All for 1, 1 for all
The sitcom was a miracle of casting, and then something more remarkable happened in ego-crazed Hollywood. The six actors saw themselves as equals and negotiated their contracts as a team. Their on-screen chemistry reflected their off-screen camaraderie. The beauty of Friends was that the friendship came naturally.
"We just liked each other from the beginning," Schwimmer says. "Sometimes you have jobs where you don't get along with everyone. We were just lucky."
The creators were lucky to have them. The stars carried the show over uneven seasons and over recent complaints that Friends has lasted too long. The actors also elevated racy material that would have been merely lewd on other sitcoms.
Kauffman and Crane came to Friends from the more risque world of HBO's Dream On. On Friends, they tackled sex with openness from the start. In the pilot, Ross whined that his wife had left him for a woman, and Monica spent the night with a cad.
Although the network's censors raised objections, the series' tone remained unusually frisky over the 10-year run.

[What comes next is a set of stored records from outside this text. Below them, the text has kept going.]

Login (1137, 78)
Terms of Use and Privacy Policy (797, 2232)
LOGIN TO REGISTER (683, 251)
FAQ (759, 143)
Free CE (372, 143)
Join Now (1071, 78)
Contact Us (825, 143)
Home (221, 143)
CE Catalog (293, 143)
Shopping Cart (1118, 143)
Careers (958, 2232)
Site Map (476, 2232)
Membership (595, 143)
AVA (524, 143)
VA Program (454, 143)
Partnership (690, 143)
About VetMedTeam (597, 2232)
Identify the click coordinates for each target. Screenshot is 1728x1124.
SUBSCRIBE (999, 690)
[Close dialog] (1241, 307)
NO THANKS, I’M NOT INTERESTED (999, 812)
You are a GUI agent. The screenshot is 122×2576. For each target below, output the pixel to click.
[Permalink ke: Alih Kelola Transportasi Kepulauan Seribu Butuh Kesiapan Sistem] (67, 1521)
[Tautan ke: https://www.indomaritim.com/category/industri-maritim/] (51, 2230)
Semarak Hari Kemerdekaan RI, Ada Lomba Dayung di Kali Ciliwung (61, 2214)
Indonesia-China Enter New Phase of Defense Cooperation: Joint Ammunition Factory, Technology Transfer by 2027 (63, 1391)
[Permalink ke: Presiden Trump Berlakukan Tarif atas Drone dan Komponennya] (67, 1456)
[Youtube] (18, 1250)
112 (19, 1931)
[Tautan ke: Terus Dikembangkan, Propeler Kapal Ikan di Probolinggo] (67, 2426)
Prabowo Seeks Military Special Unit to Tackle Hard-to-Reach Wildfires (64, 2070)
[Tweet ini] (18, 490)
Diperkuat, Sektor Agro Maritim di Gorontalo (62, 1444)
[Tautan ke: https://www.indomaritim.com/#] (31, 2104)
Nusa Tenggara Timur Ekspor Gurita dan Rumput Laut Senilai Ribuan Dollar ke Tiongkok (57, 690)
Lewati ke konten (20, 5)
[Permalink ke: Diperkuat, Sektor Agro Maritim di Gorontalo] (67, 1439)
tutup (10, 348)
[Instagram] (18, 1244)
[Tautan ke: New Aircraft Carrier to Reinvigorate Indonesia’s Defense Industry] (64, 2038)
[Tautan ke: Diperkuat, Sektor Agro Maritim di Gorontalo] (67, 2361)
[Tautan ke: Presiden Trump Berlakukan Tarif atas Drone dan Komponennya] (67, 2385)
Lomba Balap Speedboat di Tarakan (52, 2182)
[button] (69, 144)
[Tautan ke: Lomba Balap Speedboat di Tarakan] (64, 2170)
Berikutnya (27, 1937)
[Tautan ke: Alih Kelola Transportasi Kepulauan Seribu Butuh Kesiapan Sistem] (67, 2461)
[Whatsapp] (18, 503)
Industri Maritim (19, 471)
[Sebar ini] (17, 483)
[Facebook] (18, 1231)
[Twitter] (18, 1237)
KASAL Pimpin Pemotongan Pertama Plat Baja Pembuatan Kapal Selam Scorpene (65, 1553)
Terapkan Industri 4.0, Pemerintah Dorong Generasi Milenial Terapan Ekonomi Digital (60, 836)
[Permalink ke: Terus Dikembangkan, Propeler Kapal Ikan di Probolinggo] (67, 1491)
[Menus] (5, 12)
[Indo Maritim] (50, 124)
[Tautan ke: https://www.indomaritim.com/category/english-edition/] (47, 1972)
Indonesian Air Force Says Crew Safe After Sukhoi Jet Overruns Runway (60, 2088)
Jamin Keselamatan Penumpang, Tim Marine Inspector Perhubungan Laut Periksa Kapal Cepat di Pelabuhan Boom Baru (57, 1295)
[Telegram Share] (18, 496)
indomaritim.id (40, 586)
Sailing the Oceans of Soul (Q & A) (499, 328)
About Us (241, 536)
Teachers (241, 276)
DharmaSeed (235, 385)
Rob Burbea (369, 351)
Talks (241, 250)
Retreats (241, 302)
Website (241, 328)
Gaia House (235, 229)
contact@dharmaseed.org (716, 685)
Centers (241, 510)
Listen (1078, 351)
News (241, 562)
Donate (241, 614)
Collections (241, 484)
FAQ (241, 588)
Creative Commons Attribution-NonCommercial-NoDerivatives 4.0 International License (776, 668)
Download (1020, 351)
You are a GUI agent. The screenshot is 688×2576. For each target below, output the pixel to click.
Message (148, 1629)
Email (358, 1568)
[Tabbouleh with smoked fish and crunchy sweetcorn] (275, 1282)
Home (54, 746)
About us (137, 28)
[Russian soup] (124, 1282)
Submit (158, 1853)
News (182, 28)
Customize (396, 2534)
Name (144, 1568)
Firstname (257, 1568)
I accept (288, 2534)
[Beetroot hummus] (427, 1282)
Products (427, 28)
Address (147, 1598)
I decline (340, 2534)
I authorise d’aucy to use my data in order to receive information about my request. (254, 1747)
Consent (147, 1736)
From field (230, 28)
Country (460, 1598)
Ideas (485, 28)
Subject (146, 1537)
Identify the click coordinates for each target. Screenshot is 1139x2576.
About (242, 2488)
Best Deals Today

Because the actors played the characters so sweetly, Friends could get away with adult content in the old family hour.
For a deceptively simple show, Friends was surprisingly sturdy. It survived merchandising crazes and inept knockoffs. The sitcom launched new hairstyles and ways of speaking.
In the frightening weeks after the terrorist attacks of 2001, viewers turned to the reassuring sitcom, making it the No. 1 show that season.
People simply wanted to see the gang of six interact or hang out in the Central Perk coffeehouse. The creators learned that they didn't necessarily have to write situations that were dramatic.
"In this show, it was always better when you put the six of them together and they talked about something than if you saw it," Kauffman says. "It had to do with the chemistry."
The show drew such big-name guest stars as Bruce Willis, Julia Roberts, Aniston spouse Brad Pitt and Tom Selleck, who appeared as Monica's boyfriend Richard Burke. Selleck offers his own theory about why Friends remained popular so long.
"Any time you do a show that not only can make people laugh but can make them cry, you hit a home run," he says. "That's very rare. It's the investment in the characters that the audience has."
Chance to say goodbye
Tonight, the creators hope to make good on that investment with the farewell. Kauffman and Crane have studied other finales and say they aim to leave their characters in a good place.
"You want to tell a satisfying story," Crane says. "You want to tell a surprising story. Balancing those two things was really difficult."
The biggest piece of unfinished business seems to be the Ross-Rachel relationship and whether she goes to work in Paris. Monica and Chandler will head to the suburbs with the adopted child that is to be born. Phoebe is content in a new marriage to Mike (Paul Rudd). Joey will move to Los Angeles and star in his own adventures.
Kauffman and Crane have been stunned by the finale hoopla and coverage of the show's cultural significance, but they're flattered that people are making a fuss over a beloved show. Kauffman says she felt the same way when M*A*S*H and The Mary Tyler Moore Show ended their runs.
"I wanted the opportunity to say goodbye, and to watch them go away, and to be part of it rather than them just disappearing off the landscape," she says. "It's just giving people a chance to say goodbye."
But they won't ever disappear. Thanks to reruns and DVDs, this beautiful friendship never has to end.